[ABOUT THIS EXERCISE]:
Without any change, set down every record below.
————————
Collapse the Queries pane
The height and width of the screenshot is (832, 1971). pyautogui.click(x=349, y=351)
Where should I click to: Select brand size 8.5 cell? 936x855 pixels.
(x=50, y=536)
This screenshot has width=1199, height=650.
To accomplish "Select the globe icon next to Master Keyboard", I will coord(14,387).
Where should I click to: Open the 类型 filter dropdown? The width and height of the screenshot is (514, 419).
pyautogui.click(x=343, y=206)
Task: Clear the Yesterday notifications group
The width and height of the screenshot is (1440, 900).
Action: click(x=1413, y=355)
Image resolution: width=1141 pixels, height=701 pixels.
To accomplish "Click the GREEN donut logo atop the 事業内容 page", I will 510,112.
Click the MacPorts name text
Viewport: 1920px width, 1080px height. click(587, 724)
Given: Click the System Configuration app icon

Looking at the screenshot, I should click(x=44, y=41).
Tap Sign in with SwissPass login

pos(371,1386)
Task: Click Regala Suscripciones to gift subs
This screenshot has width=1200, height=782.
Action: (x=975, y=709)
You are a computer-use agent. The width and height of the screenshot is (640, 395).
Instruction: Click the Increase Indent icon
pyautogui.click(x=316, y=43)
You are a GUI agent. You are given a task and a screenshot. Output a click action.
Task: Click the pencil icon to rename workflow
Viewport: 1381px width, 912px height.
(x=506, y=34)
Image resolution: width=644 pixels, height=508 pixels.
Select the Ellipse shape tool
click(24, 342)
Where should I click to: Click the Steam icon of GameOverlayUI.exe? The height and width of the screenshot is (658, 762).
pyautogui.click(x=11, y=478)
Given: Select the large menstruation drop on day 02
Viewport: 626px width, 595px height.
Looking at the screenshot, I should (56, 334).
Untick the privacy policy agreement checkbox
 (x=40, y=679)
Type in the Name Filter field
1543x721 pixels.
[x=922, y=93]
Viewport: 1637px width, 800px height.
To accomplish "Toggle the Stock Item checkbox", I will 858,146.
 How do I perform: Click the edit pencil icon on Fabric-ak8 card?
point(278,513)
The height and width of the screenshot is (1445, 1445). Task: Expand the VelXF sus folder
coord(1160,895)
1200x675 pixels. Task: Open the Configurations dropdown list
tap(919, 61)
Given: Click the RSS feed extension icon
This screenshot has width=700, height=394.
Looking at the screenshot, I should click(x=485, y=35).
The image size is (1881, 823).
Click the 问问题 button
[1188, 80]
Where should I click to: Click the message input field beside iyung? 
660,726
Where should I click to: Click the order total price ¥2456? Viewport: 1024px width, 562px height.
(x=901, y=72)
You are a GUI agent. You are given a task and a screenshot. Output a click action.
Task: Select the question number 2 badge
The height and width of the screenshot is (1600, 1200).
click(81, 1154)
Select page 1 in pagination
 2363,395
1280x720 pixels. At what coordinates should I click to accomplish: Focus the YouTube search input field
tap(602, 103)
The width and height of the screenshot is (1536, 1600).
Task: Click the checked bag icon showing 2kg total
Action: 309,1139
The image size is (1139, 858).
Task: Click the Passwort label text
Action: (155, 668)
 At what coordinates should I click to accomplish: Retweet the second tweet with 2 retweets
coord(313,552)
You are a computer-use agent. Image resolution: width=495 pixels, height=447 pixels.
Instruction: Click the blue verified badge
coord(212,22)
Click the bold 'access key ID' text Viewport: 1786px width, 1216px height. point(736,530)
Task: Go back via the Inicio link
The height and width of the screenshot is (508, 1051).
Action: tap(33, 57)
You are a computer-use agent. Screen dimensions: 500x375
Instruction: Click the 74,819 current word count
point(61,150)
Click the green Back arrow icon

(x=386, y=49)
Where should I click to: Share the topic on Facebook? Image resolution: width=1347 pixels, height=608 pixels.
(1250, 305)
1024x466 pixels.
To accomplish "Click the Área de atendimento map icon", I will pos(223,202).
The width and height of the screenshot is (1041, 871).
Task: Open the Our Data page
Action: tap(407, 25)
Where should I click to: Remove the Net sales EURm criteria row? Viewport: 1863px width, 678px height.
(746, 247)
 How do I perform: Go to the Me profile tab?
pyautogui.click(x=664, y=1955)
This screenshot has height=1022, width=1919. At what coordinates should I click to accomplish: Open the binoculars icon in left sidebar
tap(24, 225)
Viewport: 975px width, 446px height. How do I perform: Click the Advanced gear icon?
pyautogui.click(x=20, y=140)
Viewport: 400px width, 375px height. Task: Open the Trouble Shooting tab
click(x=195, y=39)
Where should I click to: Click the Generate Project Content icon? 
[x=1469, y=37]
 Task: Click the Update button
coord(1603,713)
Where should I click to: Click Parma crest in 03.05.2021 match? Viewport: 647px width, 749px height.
————————
[TASK ANSWER]:
Collapse the Queries pane
The height and width of the screenshot is (832, 1971). pyautogui.click(x=349, y=351)
Where should I click to: Select brand size 8.5 cell? 936x855 pixels.
(x=50, y=536)
This screenshot has width=1199, height=650.
To accomplish "Select the globe icon next to Master Keyboard", I will coord(14,387).
Where should I click to: Open the 类型 filter dropdown? The width and height of the screenshot is (514, 419).
pyautogui.click(x=343, y=206)
Task: Clear the Yesterday notifications group
The width and height of the screenshot is (1440, 900).
Action: click(x=1413, y=355)
Image resolution: width=1141 pixels, height=701 pixels.
To accomplish "Click the GREEN donut logo atop the 事業内容 page", I will 510,112.
Click the MacPorts name text
Viewport: 1920px width, 1080px height. click(587, 724)
Given: Click the System Configuration app icon

Looking at the screenshot, I should click(x=44, y=41).
Tap Sign in with SwissPass login

pos(371,1386)
Task: Click Regala Suscripciones to gift subs
This screenshot has width=1200, height=782.
Action: (x=975, y=709)
You are a computer-use agent. The width and height of the screenshot is (640, 395).
Instruction: Click the Increase Indent icon
pyautogui.click(x=316, y=43)
You are a GUI agent. You are given a task and a screenshot. Output a click action.
Task: Click the pencil icon to rename workflow
Viewport: 1381px width, 912px height.
(x=506, y=34)
Image resolution: width=644 pixels, height=508 pixels.
Select the Ellipse shape tool
click(24, 342)
Where should I click to: Click the Steam icon of GameOverlayUI.exe? The height and width of the screenshot is (658, 762).
pyautogui.click(x=11, y=478)
Given: Select the large menstruation drop on day 02
Viewport: 626px width, 595px height.
Looking at the screenshot, I should (56, 334).
Untick the privacy policy agreement checkbox
 (x=40, y=679)
Type in the Name Filter field
1543x721 pixels.
[x=922, y=93]
Viewport: 1637px width, 800px height.
To accomplish "Toggle the Stock Item checkbox", I will 858,146.
 How do I perform: Click the edit pencil icon on Fabric-ak8 card?
point(278,513)
The height and width of the screenshot is (1445, 1445). Task: Expand the VelXF sus folder
coord(1160,895)
1200x675 pixels. Task: Open the Configurations dropdown list
tap(919, 61)
Given: Click the RSS feed extension icon
This screenshot has width=700, height=394.
Looking at the screenshot, I should click(x=485, y=35).
The image size is (1881, 823).
Click the 问问题 button
[1188, 80]
Where should I click to: Click the message input field beside iyung? 
660,726
Where should I click to: Click the order total price ¥2456? Viewport: 1024px width, 562px height.
(x=901, y=72)
You are a GUI agent. You are given a task and a screenshot. Output a click action.
Task: Select the question number 2 badge
The height and width of the screenshot is (1600, 1200).
click(81, 1154)
Select page 1 in pagination
 2363,395
1280x720 pixels. At what coordinates should I click to accomplish: Focus the YouTube search input field
tap(602, 103)
The width and height of the screenshot is (1536, 1600).
Task: Click the checked bag icon showing 2kg total
Action: 309,1139
The image size is (1139, 858).
Task: Click the Passwort label text
Action: (155, 668)
 At what coordinates should I click to accomplish: Retweet the second tweet with 2 retweets
coord(313,552)
You are a computer-use agent. Image resolution: width=495 pixels, height=447 pixels.
Instruction: Click the blue verified badge
coord(212,22)
Click the bold 'access key ID' text Viewport: 1786px width, 1216px height. point(736,530)
Task: Go back via the Inicio link
The height and width of the screenshot is (508, 1051).
Action: tap(33, 57)
You are a computer-use agent. Screen dimensions: 500x375
Instruction: Click the 74,819 current word count
point(61,150)
Click the green Back arrow icon

(x=386, y=49)
Where should I click to: Share the topic on Facebook? Image resolution: width=1347 pixels, height=608 pixels.
(1250, 305)
1024x466 pixels.
To accomplish "Click the Área de atendimento map icon", I will pos(223,202).
The width and height of the screenshot is (1041, 871).
Task: Open the Our Data page
Action: tap(407, 25)
Where should I click to: Remove the Net sales EURm criteria row? Viewport: 1863px width, 678px height.
(746, 247)
 How do I perform: Go to the Me profile tab?
pyautogui.click(x=664, y=1955)
This screenshot has height=1022, width=1919. At what coordinates should I click to accomplish: Open the binoculars icon in left sidebar
tap(24, 225)
Viewport: 975px width, 446px height. How do I perform: Click the Advanced gear icon?
pyautogui.click(x=20, y=140)
Viewport: 400px width, 375px height. Task: Open the Trouble Shooting tab
click(x=195, y=39)
Where should I click to: Click the Generate Project Content icon? 
[x=1469, y=37]
 Task: Click the Update button
coord(1603,713)
Where should I click to: Click Parma crest in 03.05.2021 match? Viewport: 647px width, 749px height.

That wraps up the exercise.